The new French arms export policy is revealed in Greece.

French arms export policy has been shaped by several decades of success, bringing it to the foot of the world export podium since the mid-60s, despite the trauma of the Second World War and the German occupation.

This was then structured around two complementary approaches. First, defense industrial partnerships which gave rise to numerous Cold War programs such as the Sepecat Jaguar fighter-bomber, Breguet Atlantic maritime patrol aircraft, Milan and HOT anti-tank missiles and Tripartite minehunters.

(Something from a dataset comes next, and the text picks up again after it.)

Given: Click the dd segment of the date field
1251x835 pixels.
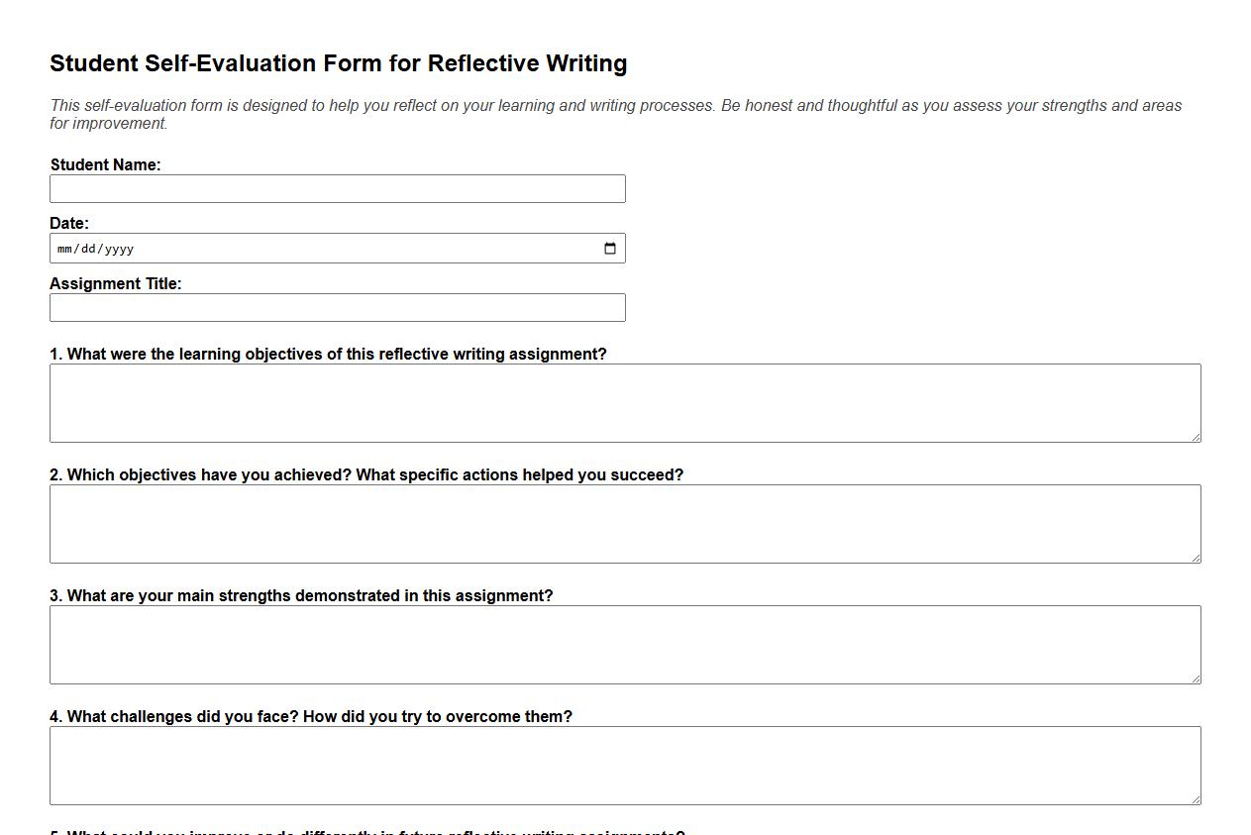Looking at the screenshot, I should pos(88,249).
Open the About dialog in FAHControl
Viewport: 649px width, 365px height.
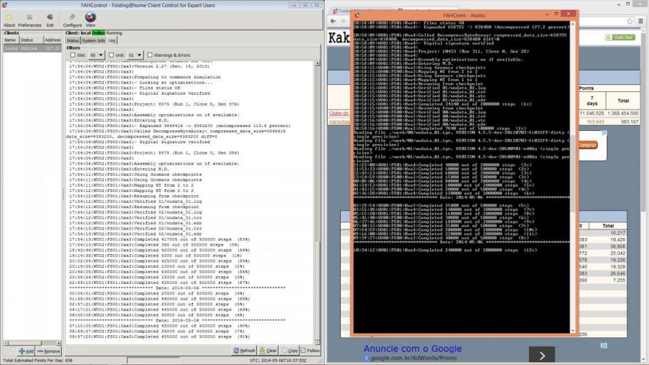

All these cooperative programs were carried out with France's European neighbors: Germany, Italy, Great Britain, Belgium and the Netherlands.

French arms export policy since 1945

At the same time, Paris increased its success in exporting equipment, particularly to countries in the Middle East (Israel then Saudi Arabia, Iraq, Qatar and UAE), in Europe (Belgium, Greece, Spain), in America in the South (Brazil, Argentina, Chile, Peru), in Africa (Morocco, Egypt, South Africa, Libya, etc.) as well as in Asia-Pacific (Pakistan, India, Australia, Taiwan, etc.).

Arms exports have not evolved politically between 1945 and 2022
French arms export policy had barely evolved since the end of the 50s, and the first major successes of French defense manufacturers on the international scene.

This division between European partners and global clients lasted until the arrival of President Macron at the Élysée in 2017, even though it was increasingly evident that it was no longer responding effectively to French industrial and technological opportunities.

During his first five-year term, Emmanuel Macron, and the Minister of the Armed Forces, Florence Parly, reproduced and even accentuated this model, by undertaking numerous European initiatives intended to give substance to the ambition of European Defense supported by the newly elected President .

This gave birth to the Franco-Belgian CaMo program and unearthed the Lancaster House agreements with London. The two main aspects of this presidential desire were the emergence of a "Naval Airbus" by associating Naval Group with the Italian Fincantieri within a joint venture called Naviris, and above all the launch of several major Franco-German programs, including the now well-known FCAS and MGCS.

The failure of President Macron's European ambitions

Unfortunately for the French president, this strategy backfired on numerous occasions. Thus, after the failure of the acquisition of Chantiers de l'Atlantique by Fincantieri, Naviris was emptied of its substance, to become a structure limited to bilateral cooperation programs, such as the modernization of anti-aircraft destroyers of the Horizon class.

P8 of the Indian Navy e1686057650829 International technological cooperation Defense | Defense Analysis | Military naval construction
The Order of Boeing P8A Poseidon by the Luftwaffe put an end to the Franco-German MAWS program

Cooperation with Germany has also deteriorated, after the abandonment of the MAWS, CIFS and Tiger III programs by Berlin, while FCAS and above all MGCS regularly encounter significant turbulence threatening their own sustainability.

However, it is probably the appearance of increasingly obvious differences between Paris and Berlin, whether it is the acquisition of F-35A or the launch of the European Skyshield initiative bringing together 15 European countries, but closed to France and Italy, which led the French authorities to consider changing this export strategy.

Towards a new French policy of partnership and arms exports

The beginnings of this development appeared during the vote on the 2024-2030 Military Programming Law by Parliament in the spring of 2023. On this occasion, the Minister of the Armed Forces Sébastien Lecornu had, in fact, announced that the new version of the Rafale, the F5, also much more ambitious than expected, would be developed by 2030.

Twin Engine Deck Based Fighter TEDBF Concept International technological cooperation Defense | Defense Analysis | Military naval construction
Safran and Dassault Aviation could join the development of the TEDBF program, the future Indian embarked fighter.

Mostly, this program would be open to the “Club Rafale », namely the countries implementing the device, having a defense aeronautical industry, and wishing to invest in it. This was the first time that France had opened up to non-European countries industrial defense cooperation representing a strategic challenge for the country.

A few weeks later, on the occasion of the official visit of Indian PM Narendra Modi to France for the July 14 celebrations, several Franco-Indian programs were discussed, alongside the future acquisition of 26 Rafale M and three additional Scorpene submarines for the Indian Navy.